### FRAGMENTO DEL TEXTO
------------------------------------------------------------------------

# Diseño de un filtro para evitar interferencias en las tv de mi vecino por mi radio cb



## radio antena (Jun 3, 2012)

como estan espero que bien tengo la inquietud de fabricar un filtro para evitar la interferencia de mi radio hf a mis vecinos cercanos quien tiene un circuito que me pueda suministrar de antemanos gracias


----------



## el-rey-julien (Jun 3, 2012)

son las armónicas de tu radio vhf ,no se si existe filtro para eso,si el equipo es casero puedes mejorar el blindaje para que no emita tantas armónicas


----------



## radio antena (Jun 3, 2012)

ok hola  julien, no no es casero es de fabricacion original es el ts 690s de kemwood y si existen los filtros pero son originales hay en el mercado solo quiero yo mismo fabricarlos tengo varios diseño pero estoy vuscando el que me da mejor resultados. saludos


----------



## el-rey-julien (Jun 3, 2012)

material de lectura quizás sea de utilidad
http://www.lu1cgb.com.ar/filtro_de_vhf.htm
saludos


----------



## radio antena (Jun 3, 2012)

muy bueno dicho circuito pero es de fm lo tendre en mente cuando haga un transmisor de fm


----------



## el-rey-julien (Jun 3, 2012)

------------------------------------------------------------------------

Entradas de texto y ubicación de elementos:
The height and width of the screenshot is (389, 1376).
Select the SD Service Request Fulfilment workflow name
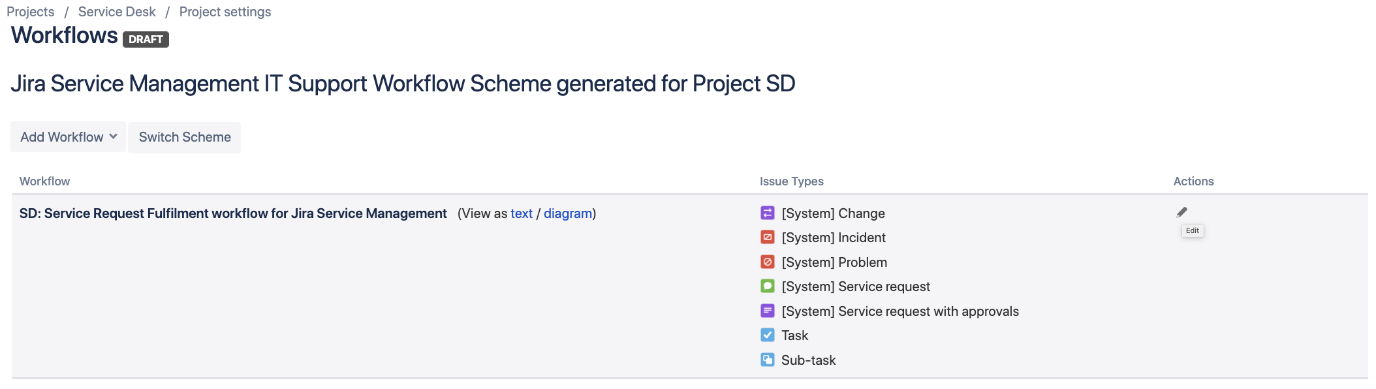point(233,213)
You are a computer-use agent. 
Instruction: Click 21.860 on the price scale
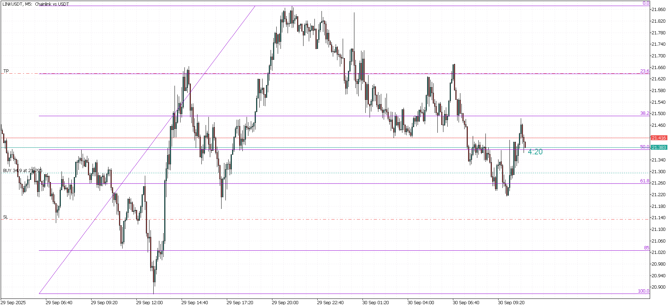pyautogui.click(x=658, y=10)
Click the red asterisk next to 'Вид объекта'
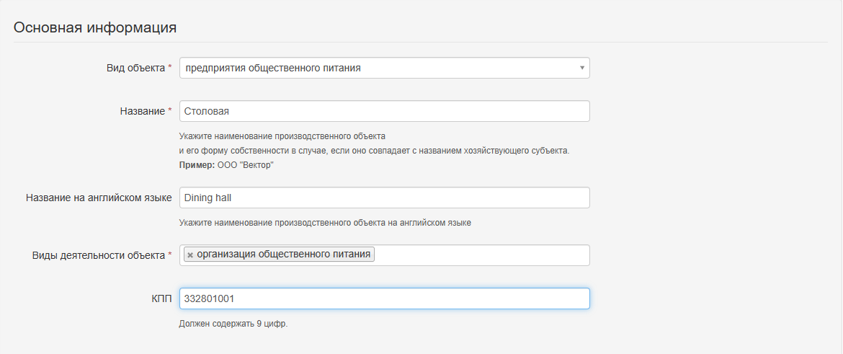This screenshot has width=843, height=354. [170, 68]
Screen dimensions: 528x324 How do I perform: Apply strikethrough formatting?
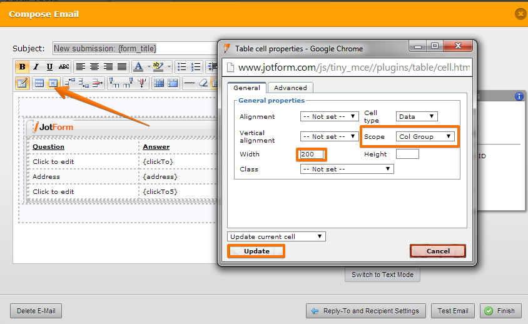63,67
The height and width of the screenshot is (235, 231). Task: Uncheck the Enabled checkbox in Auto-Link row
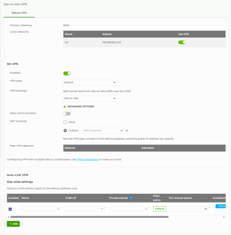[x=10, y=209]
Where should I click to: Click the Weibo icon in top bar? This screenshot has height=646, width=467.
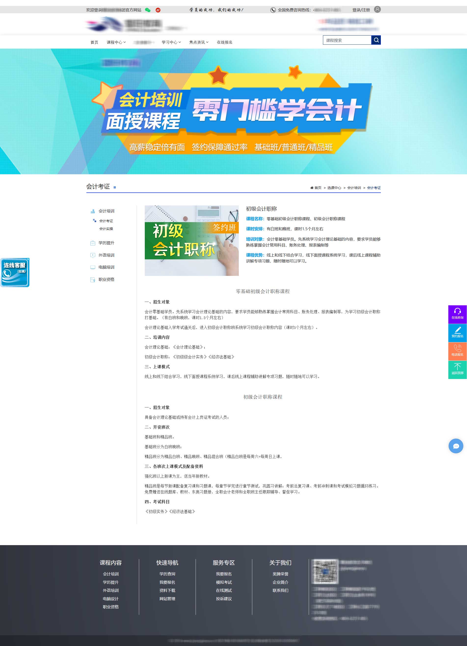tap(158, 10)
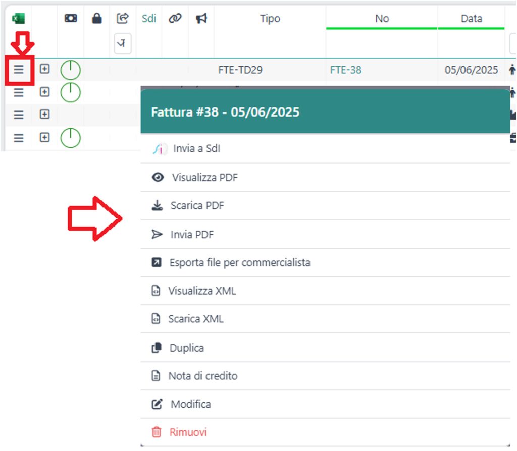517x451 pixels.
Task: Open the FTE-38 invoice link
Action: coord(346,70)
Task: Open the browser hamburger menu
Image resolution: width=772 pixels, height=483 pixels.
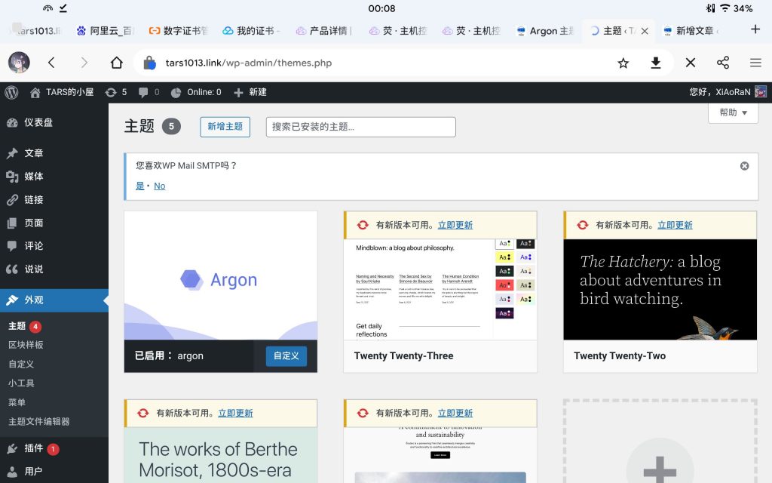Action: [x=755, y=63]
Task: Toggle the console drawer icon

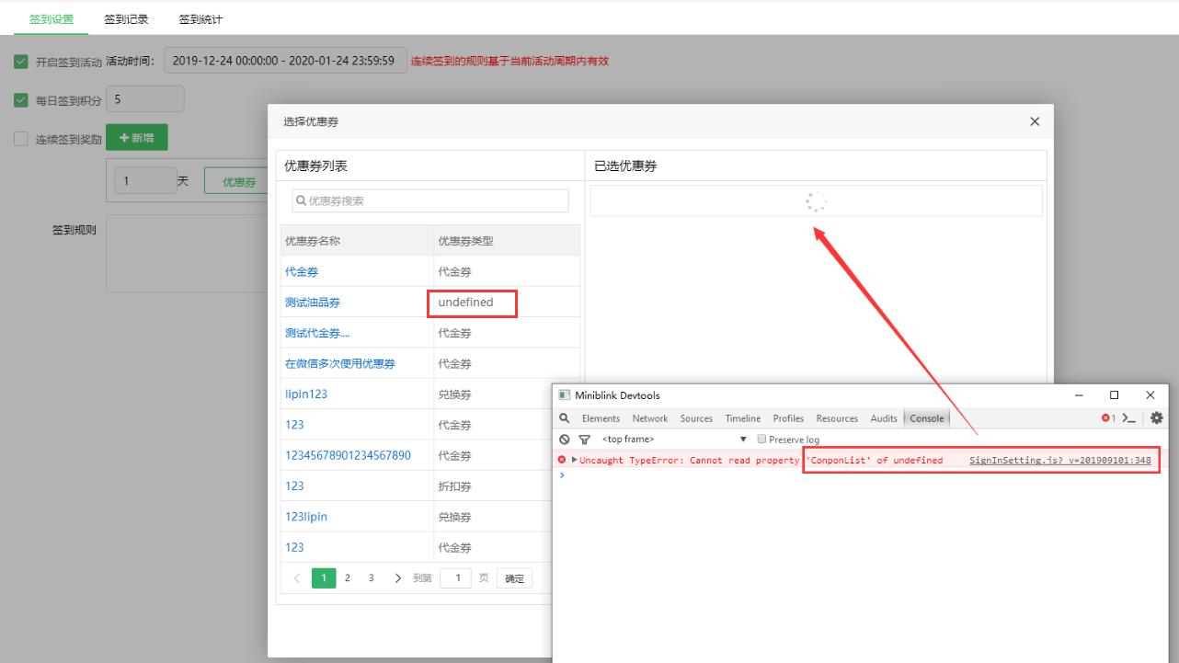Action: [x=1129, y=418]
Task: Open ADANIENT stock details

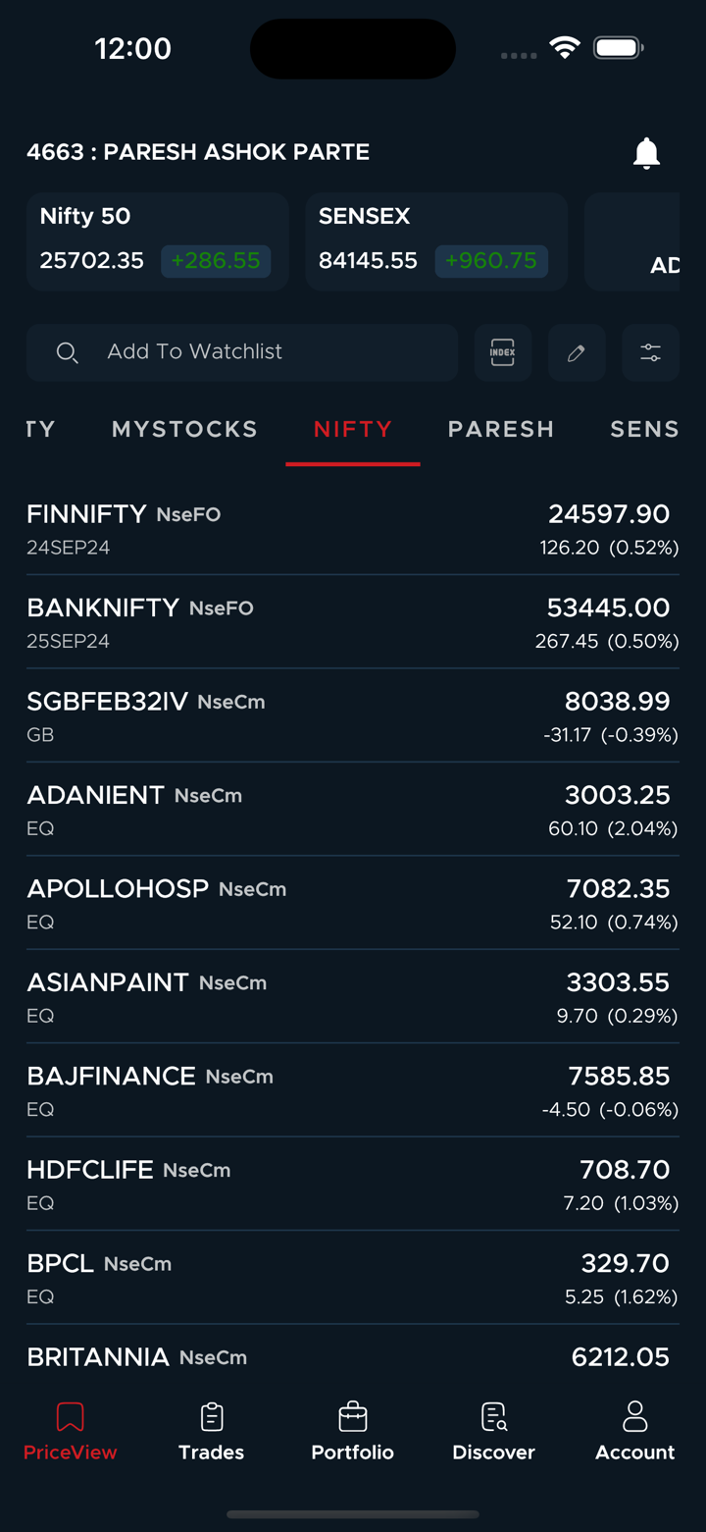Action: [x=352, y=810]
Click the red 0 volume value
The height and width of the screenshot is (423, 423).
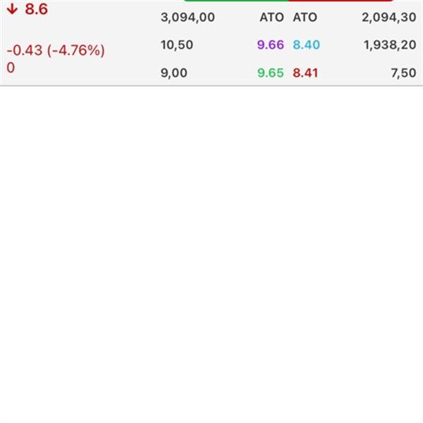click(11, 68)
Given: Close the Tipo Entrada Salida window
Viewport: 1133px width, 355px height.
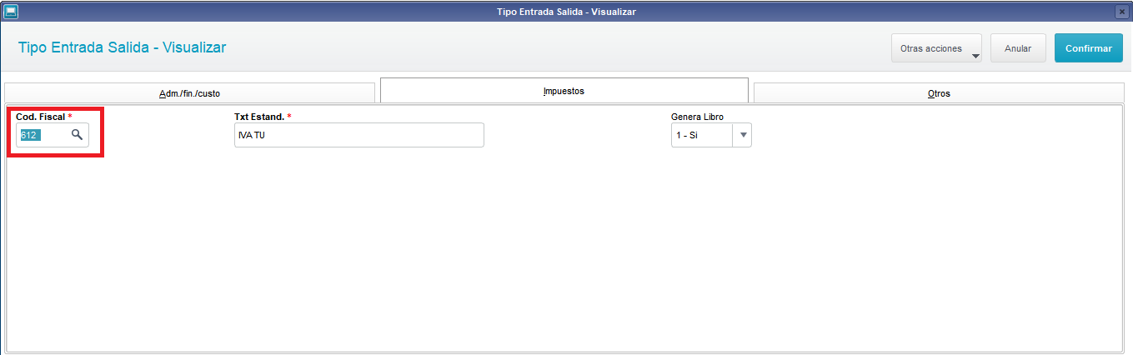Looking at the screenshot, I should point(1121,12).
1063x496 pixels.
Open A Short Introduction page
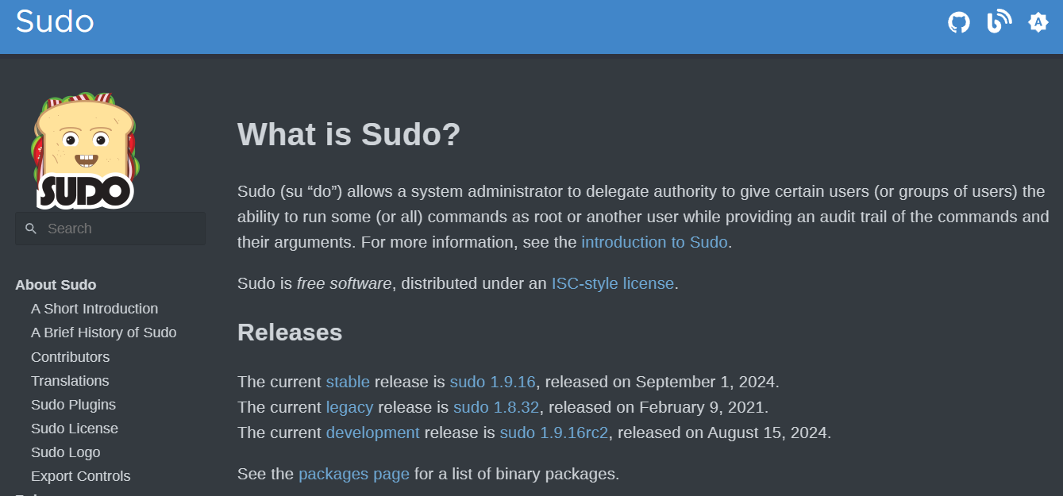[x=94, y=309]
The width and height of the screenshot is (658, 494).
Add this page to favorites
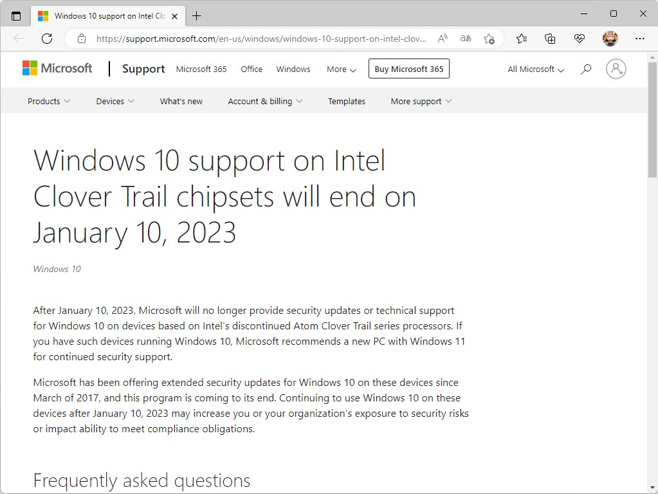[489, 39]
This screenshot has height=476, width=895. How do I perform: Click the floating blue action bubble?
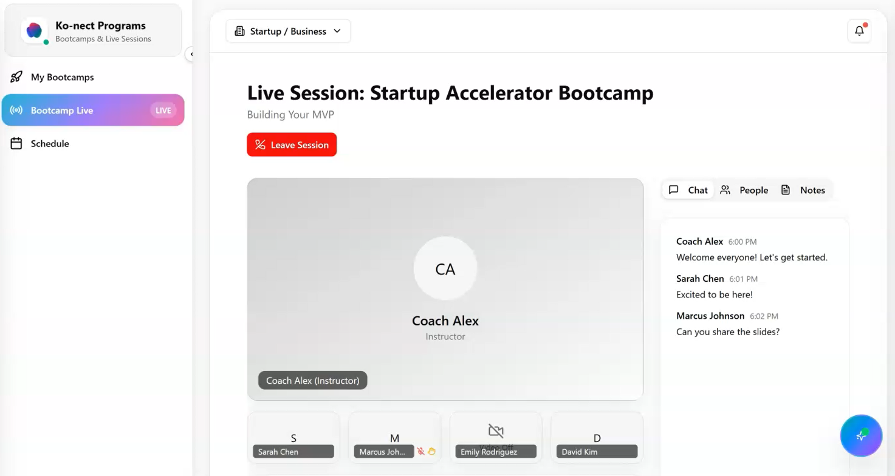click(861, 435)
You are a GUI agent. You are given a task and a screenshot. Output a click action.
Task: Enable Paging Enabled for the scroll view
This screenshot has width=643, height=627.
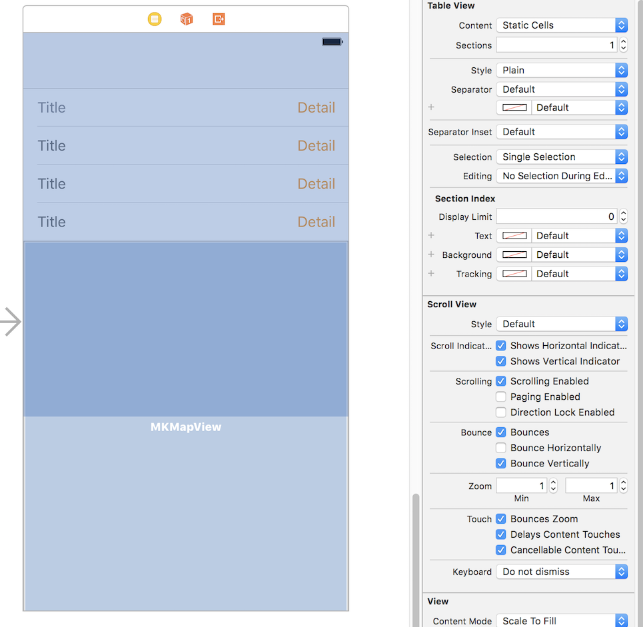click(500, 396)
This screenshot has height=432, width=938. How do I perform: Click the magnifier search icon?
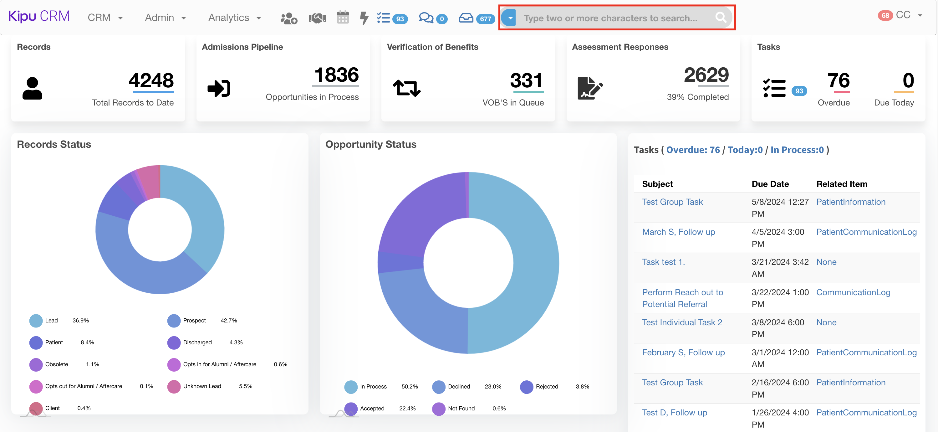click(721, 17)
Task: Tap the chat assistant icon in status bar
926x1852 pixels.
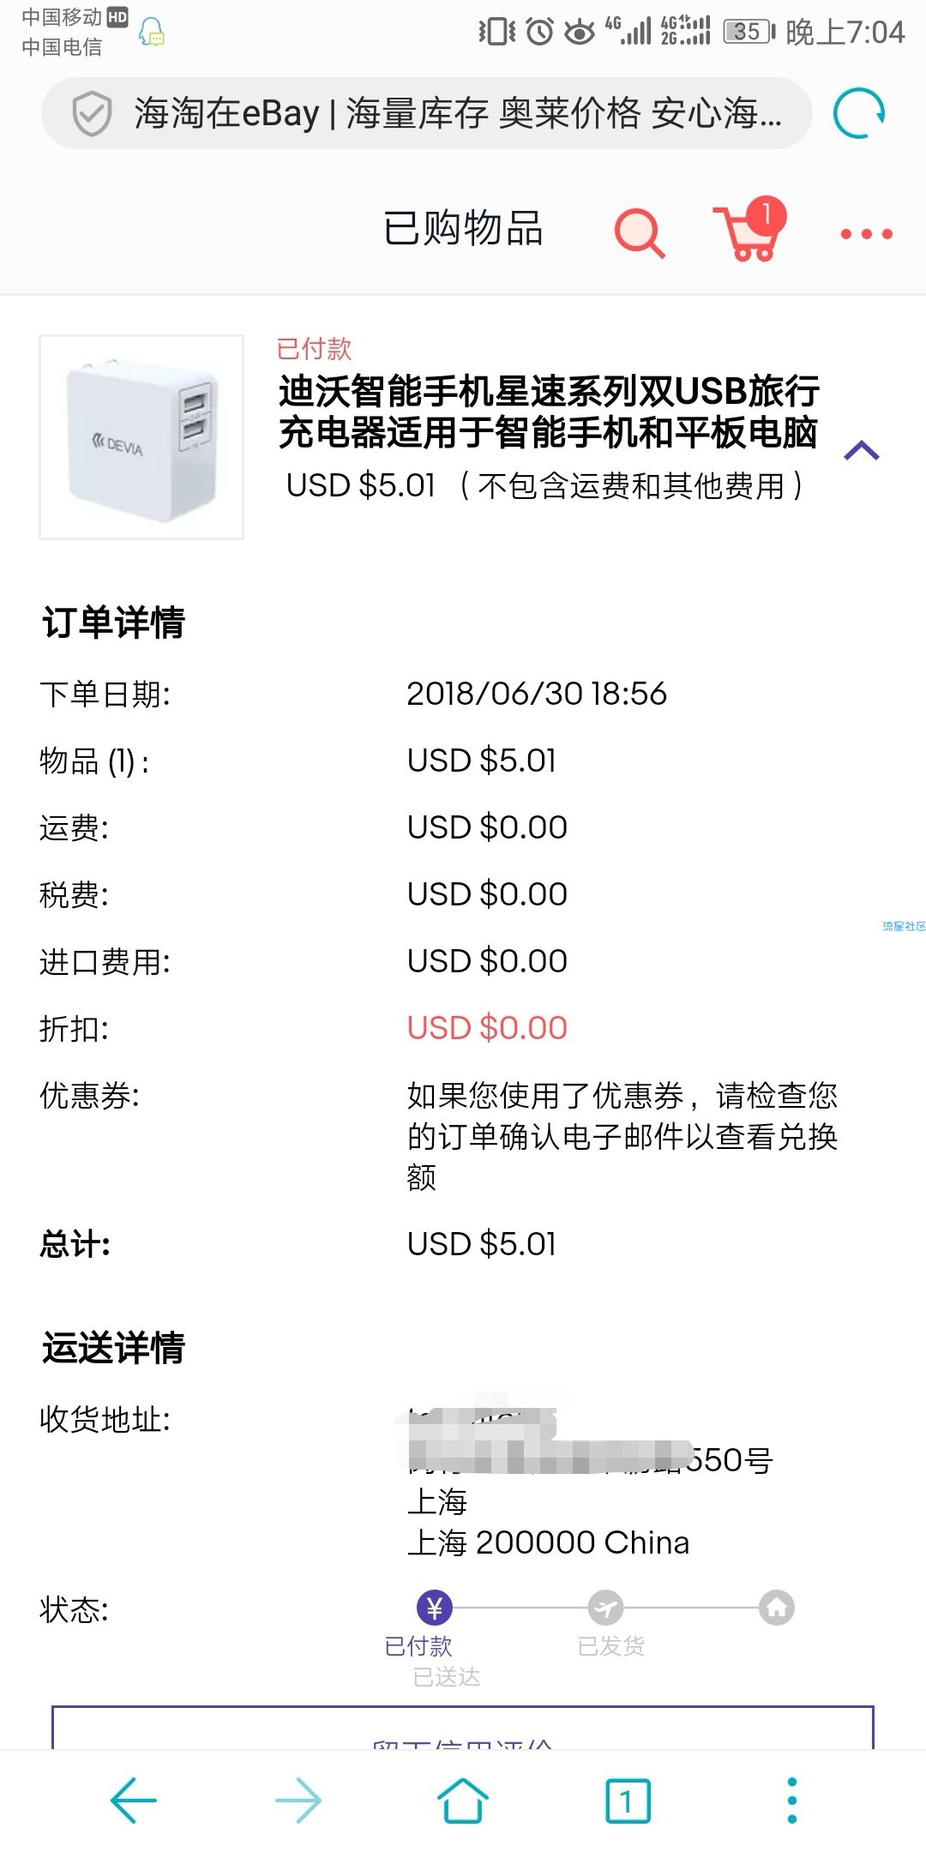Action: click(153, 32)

------------------------------------------------------------------------

Continúe el hilo del foro sobre el filtro contra interferencias a partir del punto en que termina. Los datos proceden de una fuente distinta.

### RESPUESTA
pero sirve para vfh ¡¡¡¡¡¡¡¡¡ según el autor,aunque ay lo usa en 100mhz
bienvenido al foro ¡¡¡


----------



## miguelus (Jun 3, 2012)

Buenos días.
El filtro que se trata en el enlace  de El-Rey-Julian es un  filtro "Noch" para la banda de FM y lo que se pretende es evitar que las estaciones Comerciales de FM interfieran en nuestros receptores de VHF.
Lo que necesita radio antena es un filtro Pasa Bajos con corte en 30Mhz, esto es algo muy sencillo de diseñar, aconsejo que se baje el programa RFsim99 (es gratuito), con él puede diseñar el filtro y las bobinas, lo puede simular y adaptarlo a su gusto.
Una vez diseñado y simulado le funcionará perfectamente.
Programa muy recomendable, fiable, y fácil de utilizar.

http://electroschematics.com/835/rfsim99-download/

Sal U2


----------



## el-rey-julien (Jun 3, 2012)

su majestad agradece el enlace¡¡¡ todos los días se aprende algo nuevo,
ni sabia que existían esos filtros
muchas gracias¡¡¡¡¡¡¡¡


----------



## Black Tiger1954 (Jun 5, 2012)

Qué tipo de interferencia causás?
Como es la antena y la conexión entre el equipo y la antena?
Tenés una buena toma de tierra?


----------



## Fogonazo (Jun 5, 2012)

Black Tiger1954 dijo:


> Qué tipo de interferencia causás?
> Como es la antena y la conexión entre el equipo y la antena?
> Tenés una buena toma de tierra?



Y agrego ¿ Que potencia estas aplicando a la antena ?


----------



## Don Plaquetin (Jun 5, 2012)

y yo agrego la ultima y menos significativa a que altura esta la antena, porque yo me mande una un dia que mamamia.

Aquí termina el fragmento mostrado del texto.